Selon l’article 514 du code de procédure civile, les décisions de première instance sont de droit exécutoires à titre provisoire à moins que la loi ou la décision rendue n’en dispose autrement.
Toutefois, selon l’article 514-1 du même code, le juge peut écarter l’exécution provisoire de droit, en tout ou partie, s’il estime qu’elle est incompatible avec la nature de l’affaire.
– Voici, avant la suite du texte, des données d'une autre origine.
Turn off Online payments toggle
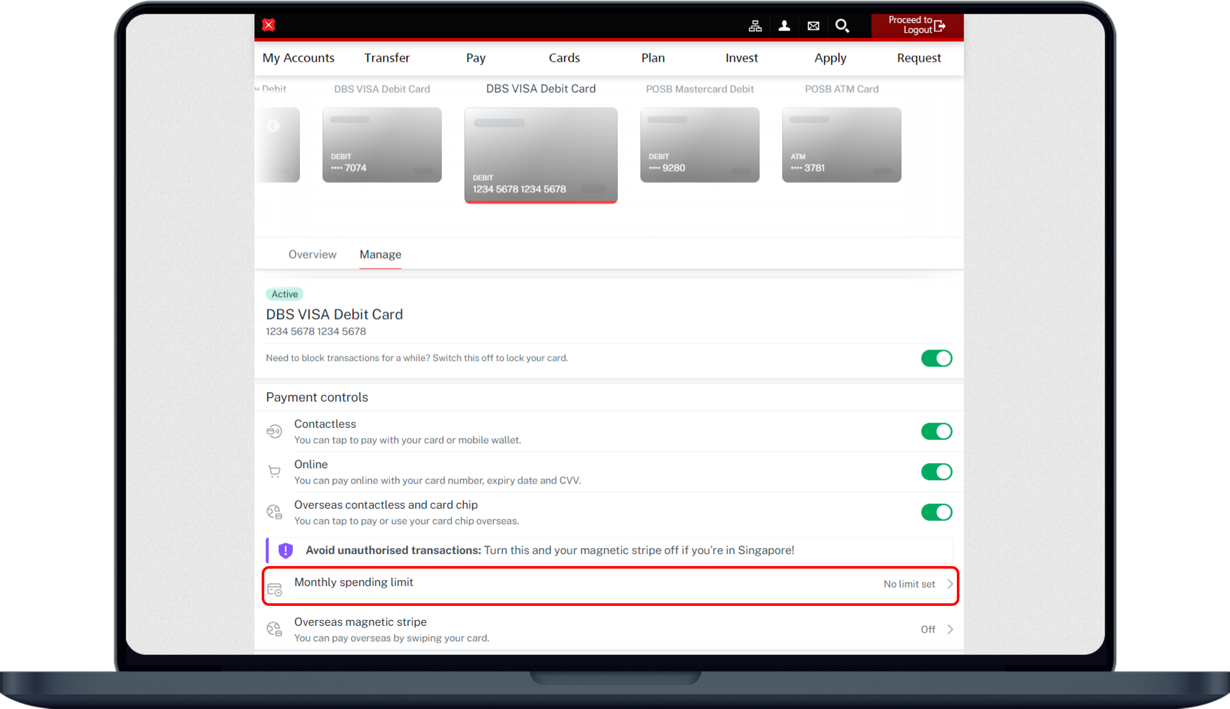1230x709 pixels. click(x=936, y=472)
Il statue, d’office ou à la demande d’une partie, par décision spécialement motivée.
En l’espèce, compte tenu du montant et de l’ancienneté de la dette et de l’absence totale de reprise du paiement des loyers depuis l’assignation, il n’y a pas lieu d’écarter l’exécution provisoire de la présente décision.
PAR CES MOTIFS,
La juge des contentieux de la protection, statuant après débats publics, par jugement mis à disposition au greffe, réputé contradictoire et en premier ressort,
CONSTATE que la dette locative visée dans le commandement de payer du 18 mars 2025 n’a pas été réglée dans le délai de deux mois,
CONSTATE, en conséquence, que le contrat conclu le 28 novembre 2000 entre la société SCI 15/17 [J], d’une part, et Mme [Y] [U] veuve [W], d’autre part, concernant les locaux situés au [Adresse 1] (bâtiment 1, 1er étage) est résilié depuis le 19 mai 2025,
DIT n’y avoir lieu d’octroyer des délais de paiement à Mme [Y] [U] veuve [W], sans préjudice des délais qui pourraient lui être accordés dans le cadre d’une procédure de surendettement,
ORDONNE à Mme [Y] [U] veuve [W] de libérer de sa personne, de ses biens, ainsi que de tous occupants de son chef, les lieux situés au [Adresse 3] (bâtiment 1, 1er étage) ainsi que, le cas échéant, tous les lieux loués accessoirement au logement,
DIT qu’à défaut de libération volontaire, il pourra être procédé à son expulsion et à celle de tous occupants de son chef avec l’assistance de la force publique,
DIT que le sort des meubles sera régi conformément aux dispositions des articles L. 433-1 et L. 433-2 du code des procédures civiles d’exécution,
RAPPELLE que l’expulsion ne pourra avoir lieu qu’hors période hivernale et à l’expiration d’un délai de deux mois suivant la délivrance d’un commandement d’avoir à libérer les lieux,
CONDAMNE Mme [Y] [U] veuve [W] au paiement d’une indemnité d’occupation mensuelle égale au loyer et aux charges qui auraient été dus en cas de poursuite du bail, soit 2 246,22 euros (deux mille deux cent quarante-six euros et vingt-deux centimes) par mois,
DIT que cette indemnité d’occupation, qui se substitue au loyer dès le 19 mai 2025, est payable dans les mêmes conditions que l’étaient le loyer et les charges, jusqu’à libération effective des lieux et remise des clés à la bailleresse ou à son mandataire,
CONDAMNE Mme [Y] [U] veuve [W] à payer à la société SCI 15/17 [J] la somme de 13 357,18 euros (treize mille trois cent cinquante-sept euros et dix-huit centimes) au titre de l’arriéré locatif arrêté au 3 juin 2025, terme du mois de juin 2025 inclus,
DIT n’y avoir lieu d’écarter l’exécution provisoire de droit de la présente décision,
CONDAMNE Mme [Y] [U] veuve [W] à payer à la société SCI 15/17 [J] la somme de 400 euros (quatre cents euros) au titre de l’article 700 du code de procédure civile,
CONDAMNE Mme [Y] [U] veuve [W] aux dépens comprenant notamment le coût du commandement de payer du 18 mars 2025 et celui de l’assignation du 7 juillet 2025.
Ainsi jugé par mise à disposition au greffe le 5 décembre 2025, et signé par la juge et la greffière susnommées.